SCMR 22nd Annual Scientific Sessions
Description of Clinical Presentation:
A 34 year-old man presented to the emergency room in 2016 with flu-like symptoms. He subsequently developed respiratory failure and cardiogenic shock requiring vasopressors and inotropes for hemodynamic support. Echocardiogram showed a left ventricular ejection fraction (LVEF) of 20%. Laboratories revealed: BNP 1419 pg/mL, peak troponin I of 11.53 ng/mL, hemoglobin of 20.5 g/dL, albumin 2.6 g/dL. A diagnosis of myocarditis was made. He spent 4 days on ECMO and diuresed approximately 7 L/day during his hospital stay. He steadily improved and at discharge his hemoglobin and cardiac function had normalized.

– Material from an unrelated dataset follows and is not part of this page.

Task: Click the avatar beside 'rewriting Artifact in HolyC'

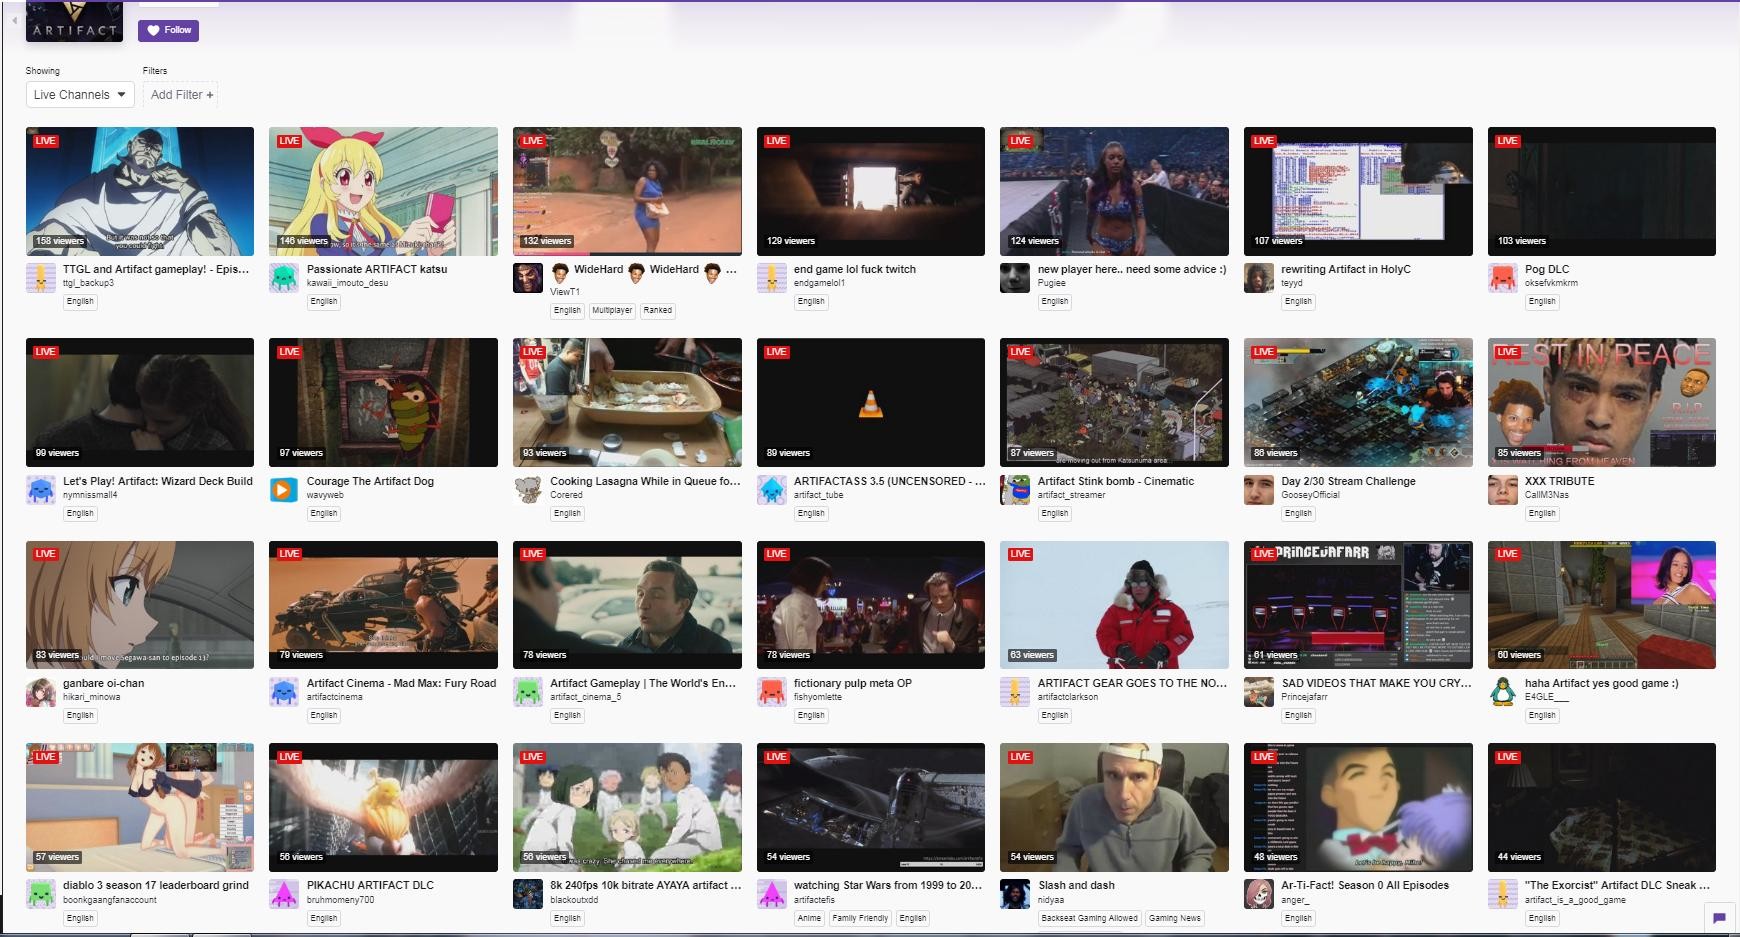Action: click(x=1258, y=278)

In 2018, he presented again with flu-like symptoms. A nearly identical scenario ensued: cardiogenic shock requiring vasopressors, inotropes, and ECMO, elevated troponin I of 24.07 ng/mL, decreased LVEF (nadiring to 5%), elevated hemoglobin of 22.3 g/dL, decreased albumin of 2.2 g/dL. He diuresed approximately 5 L/day. An extensive workup to determine the etiology of the patient’s cardiogenic shock was initiated including laboratory work, imaging with cardiac MR, and myocardial biopsy.
Diagnostic Techniques and Their Most Important Findings:
Physical exam and laboratory workup revealed hypotension, hypoalbuminemia, and hemoconcentration. Serum protein electrophoresis showed monoclonal gammopathy of undetermined significance.
Cardiac MR revealed prolonged native myocardial T1 and myocardial T2 and increased extracellular volume fraction compatible with diffuse myocardial edema. Subtle, fairly diffuse enhancement throughout the myocardium on late gadolinium enhancement images likely represented edema..
Right heart catherization biopsy showed endothelial activation, fibrosis with intracellular lipid droplets, a few CD3+ cells, and many CD68+ cells. There was no evidence of classic lymphocytic myocarditis.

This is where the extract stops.